Task objective - Once the line with "Task: Click inside the SQL editor preview box" is reached, output it and every line after it, exactly, through the end of the records below. Pictures are skipped.

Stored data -
☆ ☆ ☆ ☆ ☆
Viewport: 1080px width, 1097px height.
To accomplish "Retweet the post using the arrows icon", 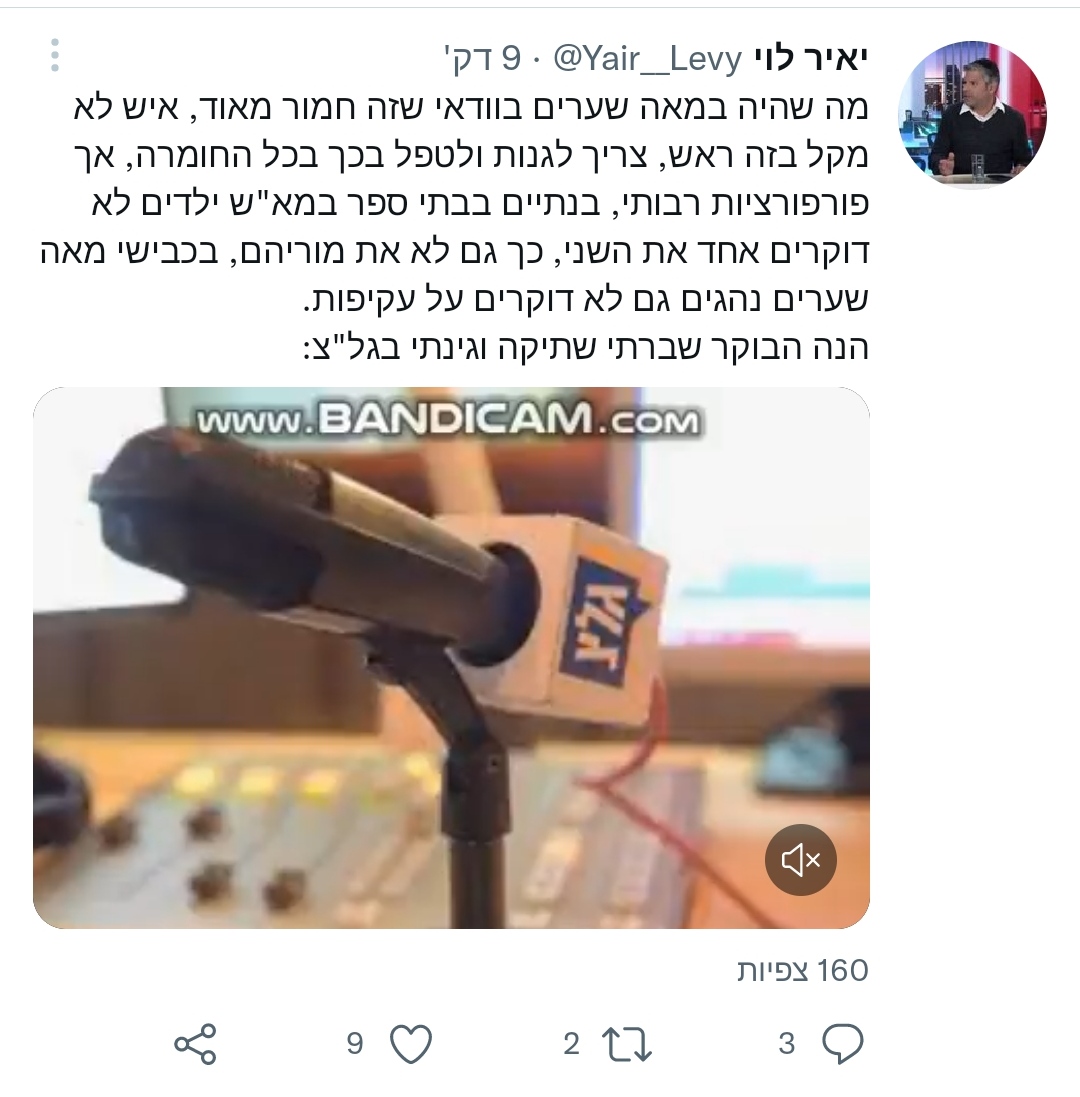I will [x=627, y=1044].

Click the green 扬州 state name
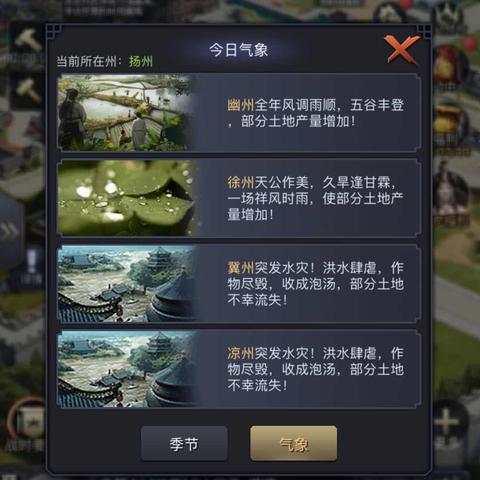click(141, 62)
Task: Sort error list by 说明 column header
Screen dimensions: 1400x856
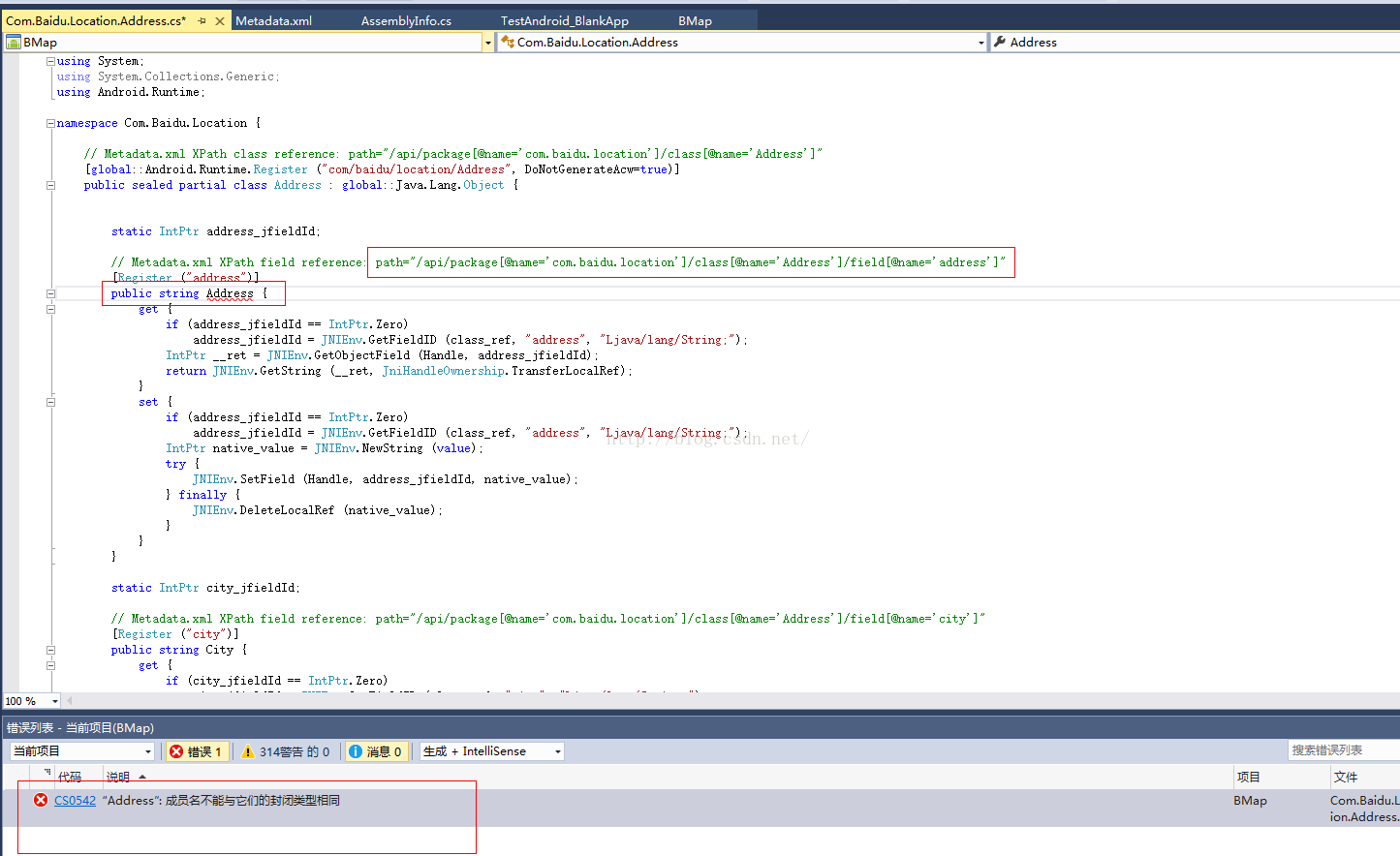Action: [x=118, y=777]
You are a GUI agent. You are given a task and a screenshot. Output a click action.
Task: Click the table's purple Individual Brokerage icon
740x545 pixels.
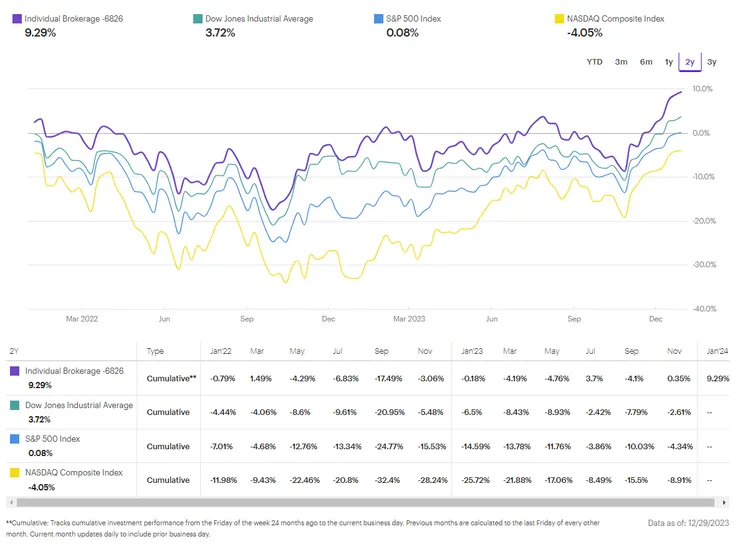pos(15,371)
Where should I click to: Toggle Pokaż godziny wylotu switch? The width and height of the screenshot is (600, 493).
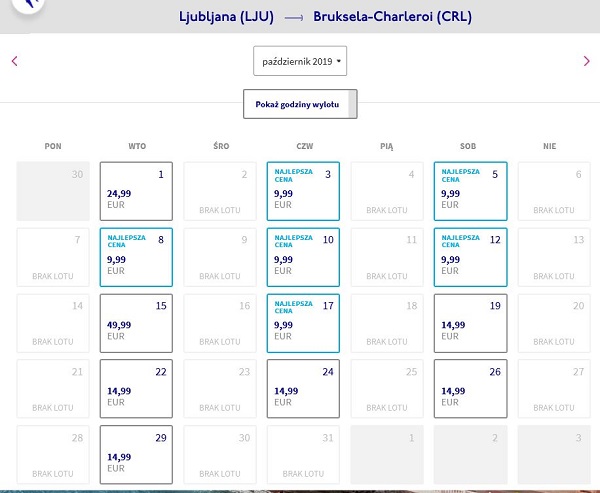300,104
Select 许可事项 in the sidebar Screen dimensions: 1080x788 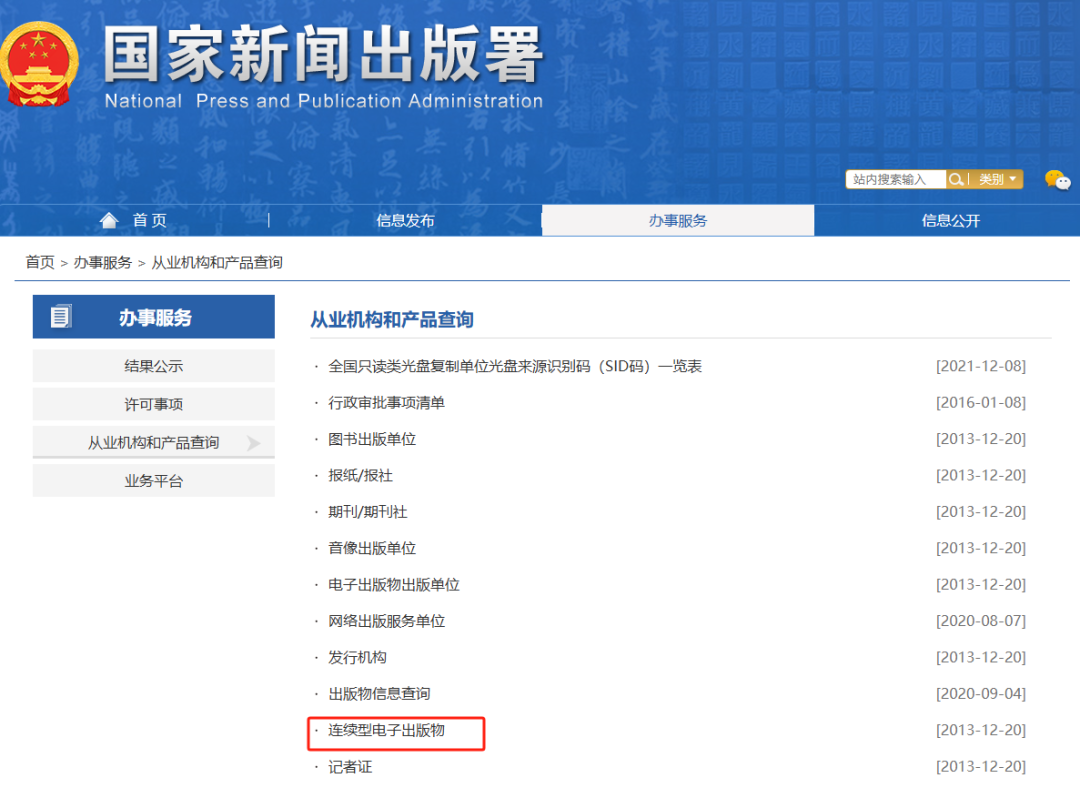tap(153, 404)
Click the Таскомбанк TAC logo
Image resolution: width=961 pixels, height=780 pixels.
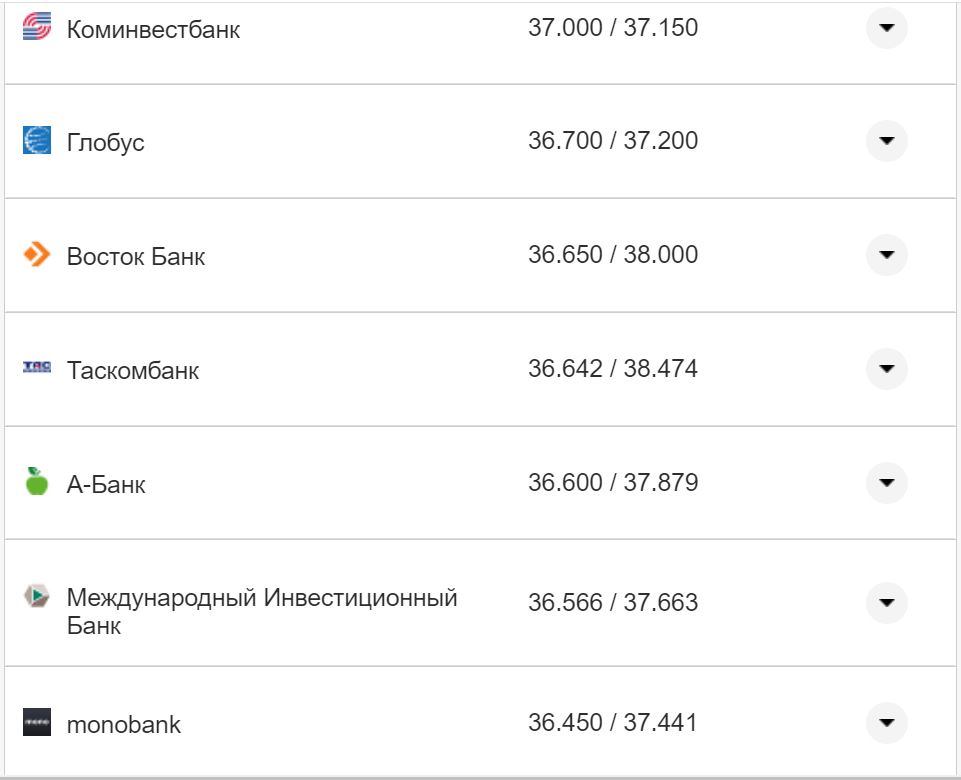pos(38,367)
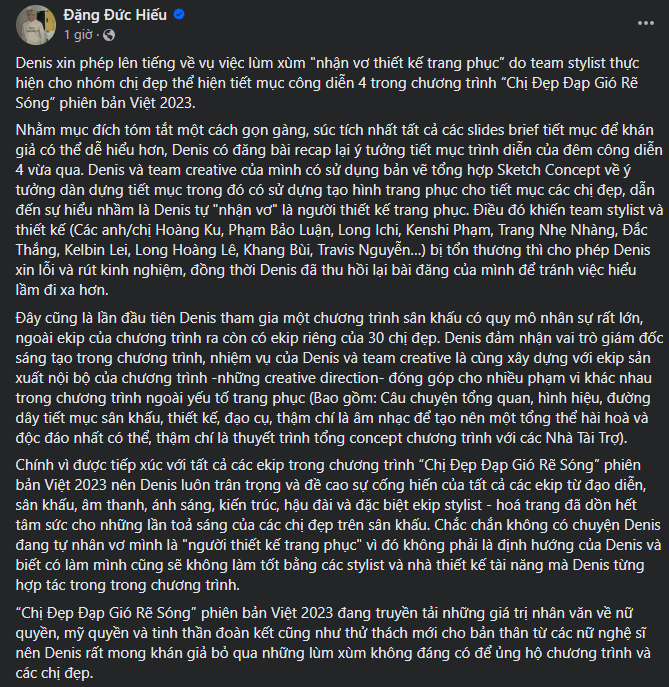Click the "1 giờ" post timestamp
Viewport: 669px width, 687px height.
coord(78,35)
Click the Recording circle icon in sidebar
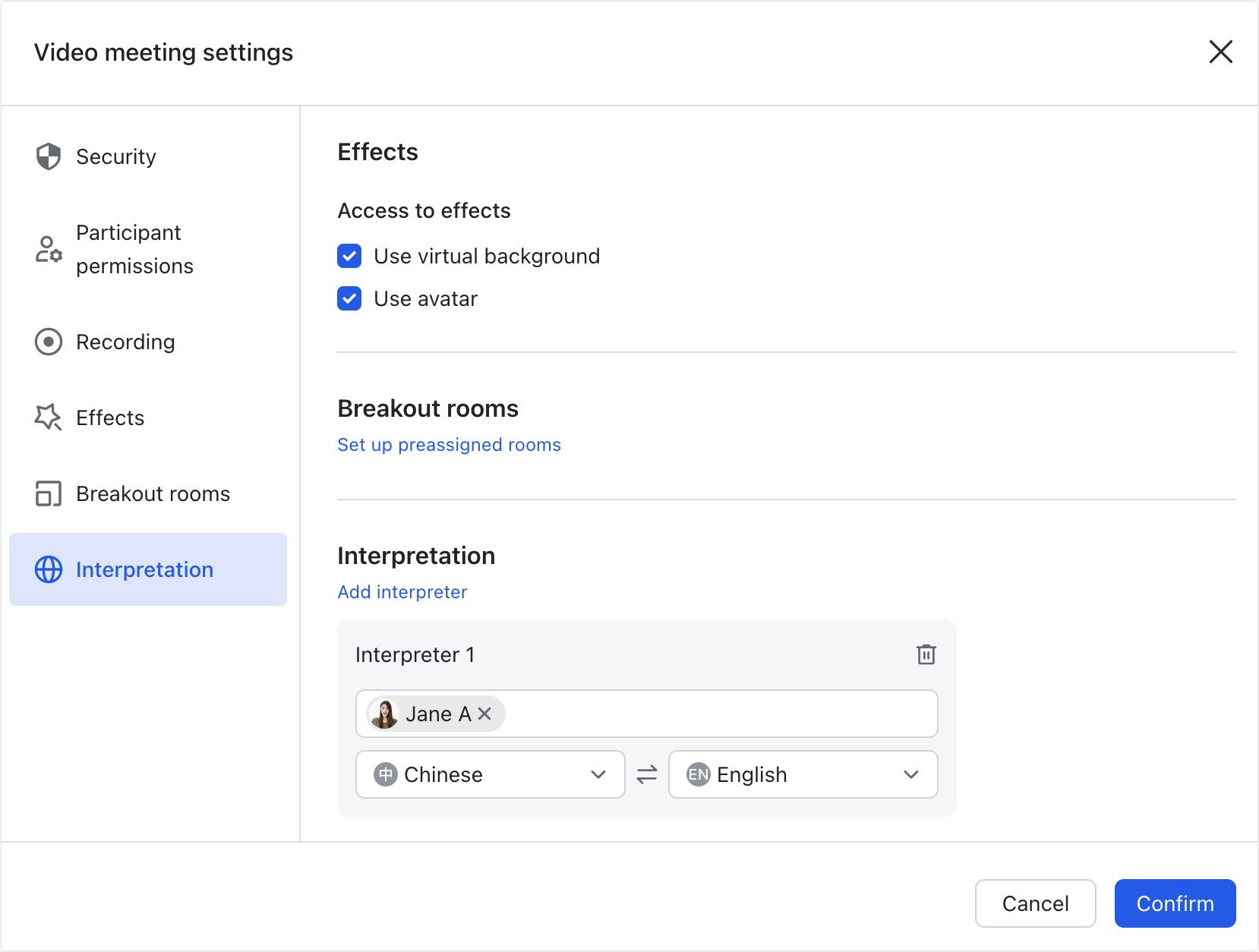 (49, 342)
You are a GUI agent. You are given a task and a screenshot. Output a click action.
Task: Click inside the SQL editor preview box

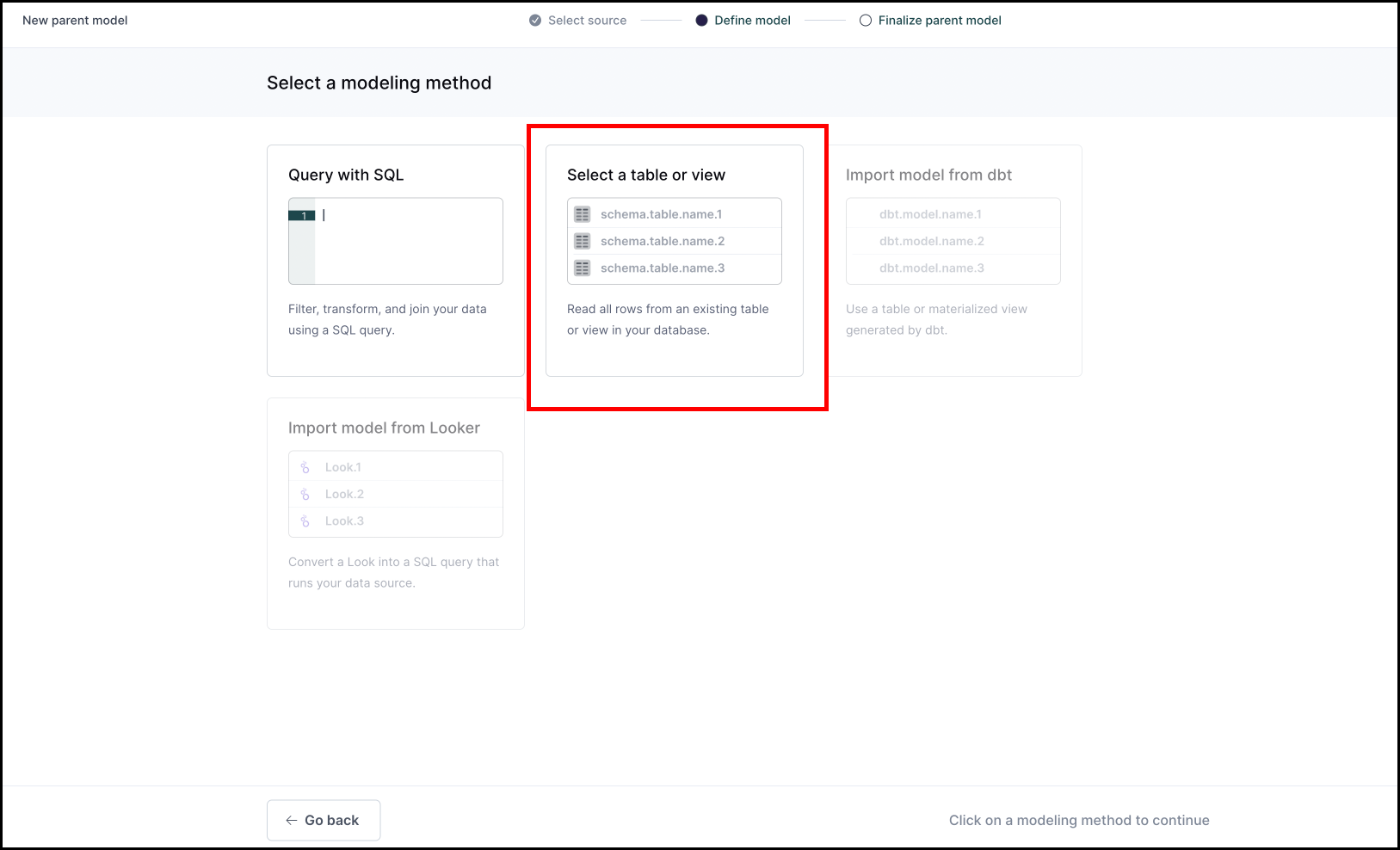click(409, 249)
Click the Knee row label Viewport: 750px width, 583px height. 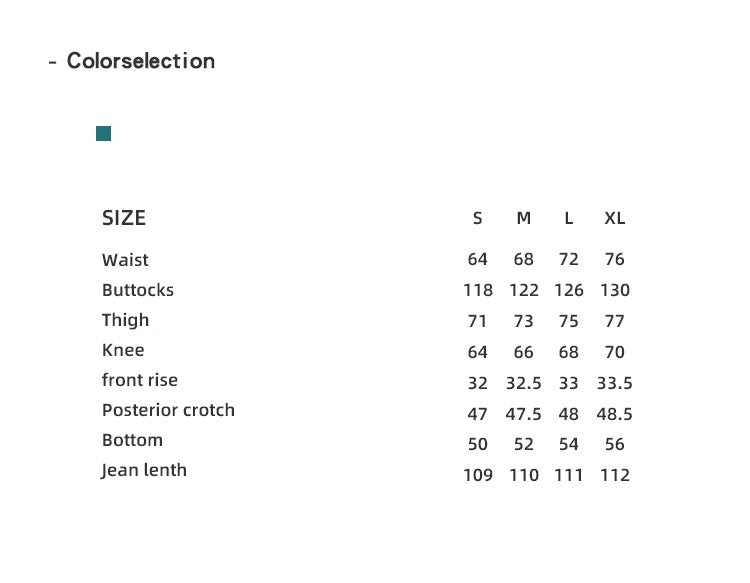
☆ ☆ ☆ ☆ ☆
Expected answer -
Task: Click inside the SQL editor preview box

click(409, 249)
Click the Knee row label Viewport: 750px width, 583px height. 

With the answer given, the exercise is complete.